No offense, Gabe…but this is pretty much where I see Padma the most. With the exception of the Hardees commercial, I didn’t know about any of that stuff until I read it here. If you’re not careful, Gwyneth will get jealous.
apparently someone has their google alerts set on ‘padma.’
I heard she was going to get a sitcom. I think that supports your theory in that SHE IS NOT FUNNY AT ALL. Therefore, it should have been a no to the sitcom offer. But, because it’s Padma, it was a yes. A big fat funny YES!
Oooh where did you hear that?? I can’t believe Gabe let that slip through the cracks, especially since it seems like a great opportunity for us to invent sarcastic punny titles for her show.
This really has gotten out of hand i just turned my tv on and i was greeted by Padma saying to me,” Hi, I’m Padma “Top Chef” Laksmi, I know you’re wondering what is Padma “Top Chef” Lakshmi doing in a fine suit and tie, well I’m here to tell you something it’s not always about that judging a reality show cooking contest stuff”
I think she did that video simply because Mark Oliver Everett resembles a young Salmon Rushdie.
after reading your comment i’m left stuck with an image of a fish with a beard. it’s beautiful. it’s awesome. i wish others could see my mind so i could share my joy with all you guys
THANK. YOU.
Ha! Kudos to you.
I see it. It IS beautiful!
Padma will do anything for love, but she won’t do that.
Is there something in her contracts that stipulate she always be shot in slow-mo? Not that I’m complaining. 3:05 in the video knows what I’m talking about.
Gabe, that juxtaposition of a Bushism and complicated cooking pun clearly shows that you have earned your Ph.D. in Comic Dissonance from HaHa University. Mazeltov.

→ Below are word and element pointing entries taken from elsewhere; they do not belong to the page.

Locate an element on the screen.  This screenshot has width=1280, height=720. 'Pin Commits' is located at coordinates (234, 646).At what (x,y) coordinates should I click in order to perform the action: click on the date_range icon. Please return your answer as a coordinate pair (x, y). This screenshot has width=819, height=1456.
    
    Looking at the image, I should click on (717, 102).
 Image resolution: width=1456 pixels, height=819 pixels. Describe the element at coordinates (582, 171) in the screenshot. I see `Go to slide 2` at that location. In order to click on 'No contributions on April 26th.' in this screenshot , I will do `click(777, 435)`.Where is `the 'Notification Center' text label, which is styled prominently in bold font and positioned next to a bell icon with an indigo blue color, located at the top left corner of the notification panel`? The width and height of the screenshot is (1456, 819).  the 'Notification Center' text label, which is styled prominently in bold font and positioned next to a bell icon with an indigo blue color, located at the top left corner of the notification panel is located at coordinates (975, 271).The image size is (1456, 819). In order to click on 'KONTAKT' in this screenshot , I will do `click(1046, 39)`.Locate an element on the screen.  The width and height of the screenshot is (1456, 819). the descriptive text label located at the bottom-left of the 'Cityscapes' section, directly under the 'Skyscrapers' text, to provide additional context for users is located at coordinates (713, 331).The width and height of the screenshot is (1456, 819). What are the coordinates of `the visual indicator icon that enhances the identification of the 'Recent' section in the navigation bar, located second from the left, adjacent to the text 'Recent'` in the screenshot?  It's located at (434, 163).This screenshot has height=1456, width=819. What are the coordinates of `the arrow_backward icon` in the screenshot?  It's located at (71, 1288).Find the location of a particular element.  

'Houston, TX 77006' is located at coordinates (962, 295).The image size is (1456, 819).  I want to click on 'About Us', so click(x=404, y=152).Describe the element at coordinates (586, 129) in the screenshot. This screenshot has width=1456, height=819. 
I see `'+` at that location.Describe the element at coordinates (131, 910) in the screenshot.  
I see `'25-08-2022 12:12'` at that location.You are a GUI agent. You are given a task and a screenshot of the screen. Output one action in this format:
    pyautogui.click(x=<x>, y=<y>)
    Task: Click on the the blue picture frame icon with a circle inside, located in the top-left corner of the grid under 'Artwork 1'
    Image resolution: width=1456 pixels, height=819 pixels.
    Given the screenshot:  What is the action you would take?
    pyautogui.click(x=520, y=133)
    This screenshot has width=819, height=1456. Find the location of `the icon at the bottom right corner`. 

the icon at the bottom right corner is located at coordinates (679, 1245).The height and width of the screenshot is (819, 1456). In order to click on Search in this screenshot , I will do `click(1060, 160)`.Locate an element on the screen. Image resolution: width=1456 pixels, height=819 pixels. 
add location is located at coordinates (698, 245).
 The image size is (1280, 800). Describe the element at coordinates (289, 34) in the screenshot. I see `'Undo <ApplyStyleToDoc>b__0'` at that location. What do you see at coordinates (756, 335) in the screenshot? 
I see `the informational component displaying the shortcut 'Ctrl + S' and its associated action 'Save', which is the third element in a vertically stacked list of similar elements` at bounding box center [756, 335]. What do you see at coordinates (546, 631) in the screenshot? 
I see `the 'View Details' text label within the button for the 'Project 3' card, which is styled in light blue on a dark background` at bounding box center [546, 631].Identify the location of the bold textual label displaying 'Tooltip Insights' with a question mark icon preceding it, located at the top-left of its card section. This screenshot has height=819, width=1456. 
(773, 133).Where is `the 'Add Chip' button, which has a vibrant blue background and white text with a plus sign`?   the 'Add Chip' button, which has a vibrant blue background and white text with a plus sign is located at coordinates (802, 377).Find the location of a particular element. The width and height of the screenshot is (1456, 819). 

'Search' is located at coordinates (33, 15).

This has reminded me to get started on that giant beard I’ve always wanted. I hope no one I know gets married, or I have a job interview, or a funeral to attend between now and 2012.
Just so everyone knows, she is taking improv classes at upright citizens brigade. She’s in a 201 class right now. And you have to see a few improv shows to pass the class so she comes to those sometimes. And she looks uncomfortable.
The Eels? All together guys”: “Oh, Grandpa!”
Oof. Gabe, please get your hipstery band names right! It’s “Eels” with out the “the”.
HA. It just sounds like noise to me anyway.
All clicks and whistles undoubtedly.
Many people don’t know this, but Gabe is actually Ann from “Breakfast at Sulimay’s”.
In all fairness, we all have our favorite movies…
Guy with Huge beard: You know what I wanna do today? I wanna make out with Padma Lakshmi. Hey Padma, wanna be in my video?
Padma: Only if you let me plug my book and instead of making out with me you make out with your dog?
Guy w/ Huge Beard: Works for me. Let’s do this thing!
Padma can do anything she wants. The world needs more Padma. It’s kind of her duty, if you think about it.
Didn’t we guess she’d say yes to anything when she married Salman Rushdie?
Thats a fantastic song!! I’ll check them out me thinks.
Watching this and listening to this song was like having a head scientist stick an electrode into the boredom cortex of my brain and shooting it full of a jillion volts of *yawn*. NEXT!